An incredible amount of progress has been made for ex vivo genome editing; however, major challenges remain in the development of efficient, safe, and targetable in vivo delivery systems. To achieve high efficacy and safety in therapeutic in vivo genome editing, editing activities must be controlled spatially and temporally in the body, which requires novel materials, delivery strategies, and control mechanisms. To this end, our lab employs innovative, engineering approaches for viral vectors such as adeno-associated virus and baculovirus as well as non-viral vectors to achieve high delivery efficiency, tissue specificity, and safety for clinical translation.

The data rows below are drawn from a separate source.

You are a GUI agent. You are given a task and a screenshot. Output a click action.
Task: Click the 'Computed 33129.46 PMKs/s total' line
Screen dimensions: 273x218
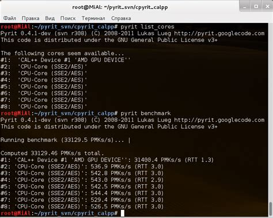(52, 153)
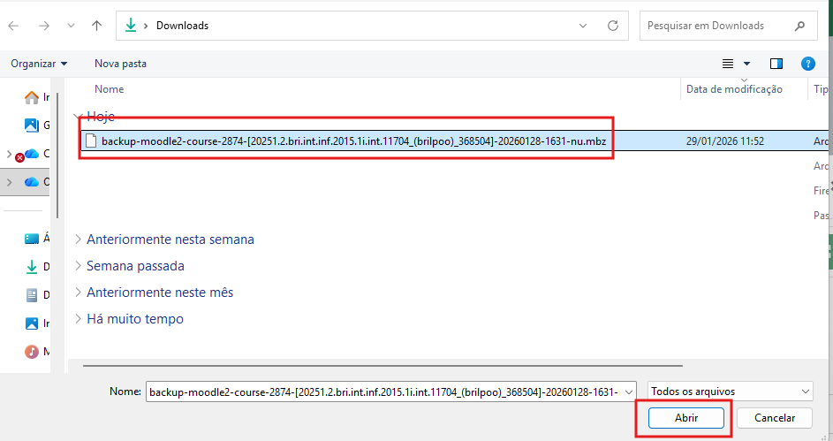Expand the Há muito tempo group
The image size is (833, 441).
point(134,319)
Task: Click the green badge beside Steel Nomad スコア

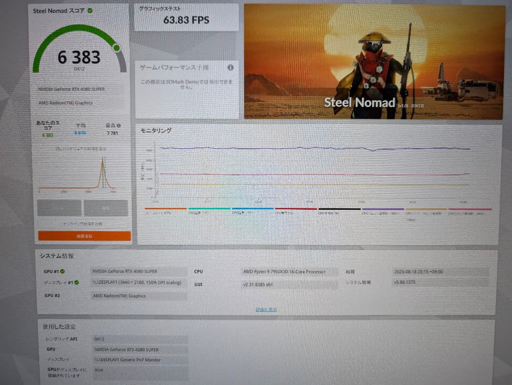Action: pyautogui.click(x=91, y=10)
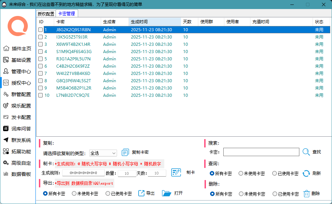Switch to the 授权配置 tab
This screenshot has height=204, width=332.
(x=46, y=14)
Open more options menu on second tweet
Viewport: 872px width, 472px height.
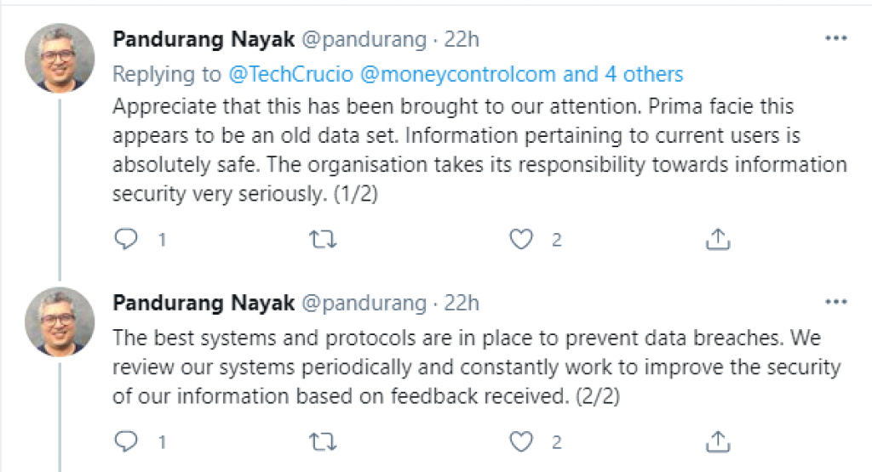point(835,303)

The advancement of chemistry and synthetic biology has led to the generation of a large number of new therapeutic agents such as chemotherapy drugs and DNA that encodes genes. However, delivery of the therapeutic agents to the target sites represents a grand challenge. The Bao Lab has developed several magnetic nanoparticle-based strategies for targeted delivery of therapeutic agents. In one strategy, the magnetic nanoparticles are used to temporarily and locally increase the vascular permeability to facilitate targeted drug delivery. In another strategy, we developed a magnetic nanoparticle-baculovirus hybrid system for spatial control of CRISPR/Cas9 genome editing in vivo. In addition, we use the magnetic nanoparticles as drug carriers. The therapeutic drugs are loaded onto the magnetic nanoparticles via hydrophobic interaction or electrostatic interaction and delivered to the target tissue through external magnetic field. These targeted delivery approaches not only improve the therapeutic outcomes, but also reduce adverse side effects.